Records shown:

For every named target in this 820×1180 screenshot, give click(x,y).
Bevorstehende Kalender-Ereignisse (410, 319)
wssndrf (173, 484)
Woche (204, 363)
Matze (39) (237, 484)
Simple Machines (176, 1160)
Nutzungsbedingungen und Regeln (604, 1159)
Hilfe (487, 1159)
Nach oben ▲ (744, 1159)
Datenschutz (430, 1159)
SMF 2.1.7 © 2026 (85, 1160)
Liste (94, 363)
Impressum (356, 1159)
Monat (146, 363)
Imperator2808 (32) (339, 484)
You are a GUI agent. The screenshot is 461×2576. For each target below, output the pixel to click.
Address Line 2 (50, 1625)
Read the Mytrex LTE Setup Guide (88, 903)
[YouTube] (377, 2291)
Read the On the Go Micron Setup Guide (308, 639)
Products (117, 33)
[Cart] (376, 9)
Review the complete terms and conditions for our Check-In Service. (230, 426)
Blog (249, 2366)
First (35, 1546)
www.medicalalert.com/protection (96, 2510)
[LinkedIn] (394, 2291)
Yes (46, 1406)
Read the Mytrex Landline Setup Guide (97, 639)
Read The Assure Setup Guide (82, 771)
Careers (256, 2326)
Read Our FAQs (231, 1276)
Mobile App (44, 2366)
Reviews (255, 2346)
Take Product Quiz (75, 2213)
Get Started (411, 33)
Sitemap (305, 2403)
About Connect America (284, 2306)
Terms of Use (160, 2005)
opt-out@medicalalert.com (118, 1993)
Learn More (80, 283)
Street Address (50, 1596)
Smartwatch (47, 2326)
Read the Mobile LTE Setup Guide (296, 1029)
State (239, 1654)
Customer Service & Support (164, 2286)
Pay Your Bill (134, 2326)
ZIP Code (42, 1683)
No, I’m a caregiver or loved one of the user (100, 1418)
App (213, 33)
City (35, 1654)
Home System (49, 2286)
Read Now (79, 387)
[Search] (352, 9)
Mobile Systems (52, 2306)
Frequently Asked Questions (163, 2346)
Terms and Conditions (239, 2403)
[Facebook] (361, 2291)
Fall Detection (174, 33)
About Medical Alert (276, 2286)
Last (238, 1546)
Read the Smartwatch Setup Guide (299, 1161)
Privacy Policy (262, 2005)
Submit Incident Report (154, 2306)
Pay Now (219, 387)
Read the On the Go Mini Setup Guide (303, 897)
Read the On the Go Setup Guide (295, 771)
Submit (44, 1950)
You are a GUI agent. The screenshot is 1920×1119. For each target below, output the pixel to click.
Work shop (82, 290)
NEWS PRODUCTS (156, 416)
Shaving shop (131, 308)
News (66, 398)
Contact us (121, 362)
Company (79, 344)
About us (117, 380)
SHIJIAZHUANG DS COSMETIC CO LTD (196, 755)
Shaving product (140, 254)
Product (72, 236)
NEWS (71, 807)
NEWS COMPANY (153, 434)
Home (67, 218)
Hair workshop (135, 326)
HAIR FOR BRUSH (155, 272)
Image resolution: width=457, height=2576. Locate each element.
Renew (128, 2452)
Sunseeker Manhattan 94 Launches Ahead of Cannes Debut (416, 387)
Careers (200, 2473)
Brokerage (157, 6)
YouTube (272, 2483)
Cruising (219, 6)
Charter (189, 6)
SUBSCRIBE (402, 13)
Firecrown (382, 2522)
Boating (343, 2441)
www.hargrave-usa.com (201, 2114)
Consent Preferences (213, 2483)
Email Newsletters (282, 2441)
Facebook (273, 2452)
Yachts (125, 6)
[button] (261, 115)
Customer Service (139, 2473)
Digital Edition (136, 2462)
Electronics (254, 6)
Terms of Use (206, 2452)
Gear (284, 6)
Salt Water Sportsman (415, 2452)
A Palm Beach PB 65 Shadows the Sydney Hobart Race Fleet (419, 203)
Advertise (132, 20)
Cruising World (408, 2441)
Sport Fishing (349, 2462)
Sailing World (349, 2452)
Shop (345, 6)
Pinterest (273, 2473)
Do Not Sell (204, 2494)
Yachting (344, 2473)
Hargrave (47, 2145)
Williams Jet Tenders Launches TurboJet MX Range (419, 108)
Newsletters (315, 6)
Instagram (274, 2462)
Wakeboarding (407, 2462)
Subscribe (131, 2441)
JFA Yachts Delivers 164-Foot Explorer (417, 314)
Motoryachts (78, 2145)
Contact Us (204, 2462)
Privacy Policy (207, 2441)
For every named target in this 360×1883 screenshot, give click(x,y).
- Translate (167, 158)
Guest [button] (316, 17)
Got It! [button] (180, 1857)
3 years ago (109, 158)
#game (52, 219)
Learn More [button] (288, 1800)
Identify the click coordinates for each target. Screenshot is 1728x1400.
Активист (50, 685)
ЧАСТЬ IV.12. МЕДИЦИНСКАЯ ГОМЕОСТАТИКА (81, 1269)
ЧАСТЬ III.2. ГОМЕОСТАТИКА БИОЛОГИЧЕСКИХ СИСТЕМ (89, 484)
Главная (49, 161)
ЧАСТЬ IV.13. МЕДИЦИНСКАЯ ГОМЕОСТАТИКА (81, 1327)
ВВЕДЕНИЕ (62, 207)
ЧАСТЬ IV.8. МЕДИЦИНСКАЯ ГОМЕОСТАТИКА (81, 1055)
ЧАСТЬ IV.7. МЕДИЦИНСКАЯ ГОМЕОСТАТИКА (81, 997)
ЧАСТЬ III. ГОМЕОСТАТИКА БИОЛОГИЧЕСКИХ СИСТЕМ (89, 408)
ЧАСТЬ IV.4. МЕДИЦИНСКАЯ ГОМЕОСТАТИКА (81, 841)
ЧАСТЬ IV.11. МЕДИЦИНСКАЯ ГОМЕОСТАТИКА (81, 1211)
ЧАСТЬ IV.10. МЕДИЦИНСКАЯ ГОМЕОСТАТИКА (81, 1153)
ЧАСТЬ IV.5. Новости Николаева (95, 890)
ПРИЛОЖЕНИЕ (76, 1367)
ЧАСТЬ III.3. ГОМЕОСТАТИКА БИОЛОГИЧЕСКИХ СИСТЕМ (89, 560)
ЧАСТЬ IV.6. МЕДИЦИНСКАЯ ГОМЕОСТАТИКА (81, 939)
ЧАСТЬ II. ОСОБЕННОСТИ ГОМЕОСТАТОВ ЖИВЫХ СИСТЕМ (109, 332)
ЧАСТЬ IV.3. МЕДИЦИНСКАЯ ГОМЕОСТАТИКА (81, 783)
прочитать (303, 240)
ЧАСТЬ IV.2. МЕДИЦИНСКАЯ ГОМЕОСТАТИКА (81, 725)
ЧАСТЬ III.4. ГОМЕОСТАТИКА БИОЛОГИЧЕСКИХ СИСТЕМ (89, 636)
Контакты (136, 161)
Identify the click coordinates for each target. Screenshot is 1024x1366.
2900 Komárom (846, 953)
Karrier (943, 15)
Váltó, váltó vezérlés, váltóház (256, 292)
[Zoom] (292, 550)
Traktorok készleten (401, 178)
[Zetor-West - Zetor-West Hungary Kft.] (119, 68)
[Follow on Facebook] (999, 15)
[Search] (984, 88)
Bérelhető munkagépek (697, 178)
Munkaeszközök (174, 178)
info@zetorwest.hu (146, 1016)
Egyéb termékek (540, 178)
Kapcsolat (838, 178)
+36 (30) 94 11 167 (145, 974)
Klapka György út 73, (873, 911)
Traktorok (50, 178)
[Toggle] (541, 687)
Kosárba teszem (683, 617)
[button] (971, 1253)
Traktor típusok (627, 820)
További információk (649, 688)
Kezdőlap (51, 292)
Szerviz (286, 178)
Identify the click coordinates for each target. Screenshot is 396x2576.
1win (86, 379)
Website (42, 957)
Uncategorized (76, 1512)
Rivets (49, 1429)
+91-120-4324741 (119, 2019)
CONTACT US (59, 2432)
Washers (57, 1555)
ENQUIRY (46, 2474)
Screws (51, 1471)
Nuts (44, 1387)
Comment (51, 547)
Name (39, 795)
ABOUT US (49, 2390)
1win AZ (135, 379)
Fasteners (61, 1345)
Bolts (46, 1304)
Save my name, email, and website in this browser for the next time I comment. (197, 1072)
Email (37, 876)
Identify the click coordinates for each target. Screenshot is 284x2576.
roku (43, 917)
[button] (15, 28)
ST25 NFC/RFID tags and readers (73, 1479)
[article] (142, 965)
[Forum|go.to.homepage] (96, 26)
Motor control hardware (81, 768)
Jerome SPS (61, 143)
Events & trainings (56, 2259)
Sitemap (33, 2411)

What you will do:
In the data above, find the line with "Home System (49, 2286)" and the line with "Sport Fishing (349, 2462)". Retype both, plus every line between them, exactly.

Answer area:
Home System (49, 2286)
Read Now (79, 387)
[Search] (352, 9)
Mobile Systems (52, 2306)
Frequently Asked Questions (163, 2346)
Terms and Conditions (239, 2403)
[Facebook] (361, 2291)
Fall Detection (174, 33)
About Medical Alert (276, 2286)
Last (238, 1546)
Read the Smartwatch Setup Guide (299, 1161)
Privacy Policy (262, 2005)
Submit Incident Report (154, 2306)
Pay Now (219, 387)
Read the On the Go Mini Setup Guide (303, 897)
Read the On the Go Setup Guide (295, 771)
Submit (44, 1950)
You are a GUI agent. The screenshot is 1920×1119. For each target below, output the pixel to click.
Work shop (82, 290)
NEWS PRODUCTS (156, 416)
Shaving shop (131, 308)
News (66, 398)
Contact us (121, 362)
Company (79, 344)
About us (117, 380)
SHIJIAZHUANG DS COSMETIC CO LTD (196, 755)
Shaving product (140, 254)
Product (72, 236)
NEWS (71, 807)
NEWS COMPANY (153, 434)
Home (67, 218)
Hair workshop (135, 326)
HAIR FOR BRUSH (155, 272)
Image resolution: width=457, height=2576. Locate each element.
Renew (128, 2452)
Sunseeker Manhattan 94 Launches Ahead of Cannes Debut (416, 387)
Careers (200, 2473)
Brokerage (157, 6)
YouTube (272, 2483)
Cruising (219, 6)
Charter (189, 6)
SUBSCRIBE (402, 13)
Firecrown (382, 2522)
Boating (343, 2441)
www.hargrave-usa.com (201, 2114)
Consent Preferences (213, 2483)
Email Newsletters (282, 2441)
Facebook (273, 2452)
Yachts (125, 6)
[button] (261, 115)
Customer Service (139, 2473)
Digital Edition (136, 2462)
Electronics (254, 6)
Terms of Use (206, 2452)
Gear (284, 6)
Salt Water Sportsman (415, 2452)
A Palm Beach PB 65 Shadows the Sydney Hobart Race Fleet (419, 203)
Advertise (132, 20)
Cruising World (408, 2441)
Sport Fishing (349, 2462)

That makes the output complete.